• Page excerpt:
-=-=-
Osmunda regalis, or royal fern, is a species of deciduous fern, native to Europe, Africa and Asia, growing in woodland bogs and on the banks of streams. The species is sometimes known as flowering fern due to the appearance of its fertile fronds.

The name Osmunda possibly derives from Osmunder, a Saxon name for the god Thor. The name "royal fern" derives from its being one of the largest and most imposing European ferns. The name has been qualified as "old world royal fern" in some American literature to distinguish it from the closely related American royal fern, O. spectabilis. However this terminology is not found in British literature.

Osmunda regalis produces separate fertile and sterile fronds. The sterile fronds are spreading, 60–160 cm (24–63 in) tall and 30–40 cm (12–16 in) broad, bipinnate, with 7-9 pairs of pinnae up to 30 cm (12 in) long, each pinna with 7-13 pairs of pinnules 2.5-6.5 cm long and 1-2 cm broad. The fertile fronds are erect and shorter, 20-50 cm tall, usually with 2-3 pairs of sterile pinnae at the base, and 7-14 pairs of fertile pinnae above bearing the densely clustered sporangia.

In many areas, O. regalis has become rare as a result of wetland drainage for agriculture.
-=-=-
• Material provided:
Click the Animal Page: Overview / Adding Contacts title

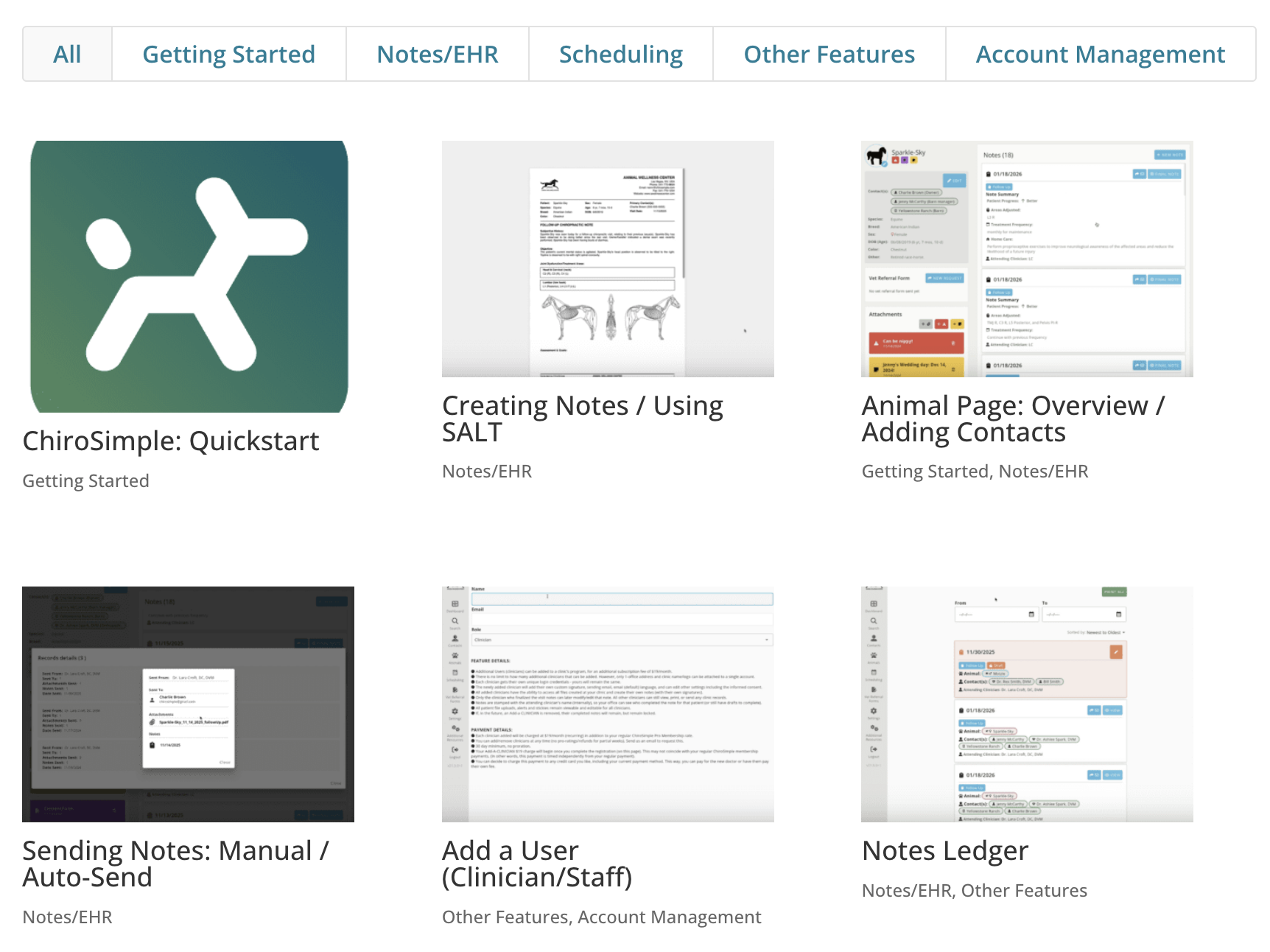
-=-=-
• Problems and tasks:
**A.** According to the royal fern text, what Saxon name might the name Osmunda come from?
**B.** Carry on writing the text about the royal fern from its final sentence.
Ignore the data entirely when doing this.

• Results of the tasks:
**A.** Osmunder, a Saxon name for the god Thor.

**B.**
Osmunda evolved in the southern continent of Gondwana. A permineralized fossil rhizome of fern was discovered in Early Jurassic (Pliensbachian) lahar deposits at Korsaröd in southern Sweden. Authigenic mineral precipitation from hydrothermal brines occurred so rapidly that it preserved cytoplasm, cytosol granules, nuclei, and even chromosomes in various stages of cell division. Morphological studies showed that the plant closely resembles the cinnamon fern, Osmundastrum cinnamomea. The Korsaröd fern fossil and extant Osmundaceae share the same relative genome sizes and ploidy levels. This suggest that neither ploidization events nor notable amounts of gene loss have occurred in the genome of the royal ferns since the Early Jurassic ~180 million years ago.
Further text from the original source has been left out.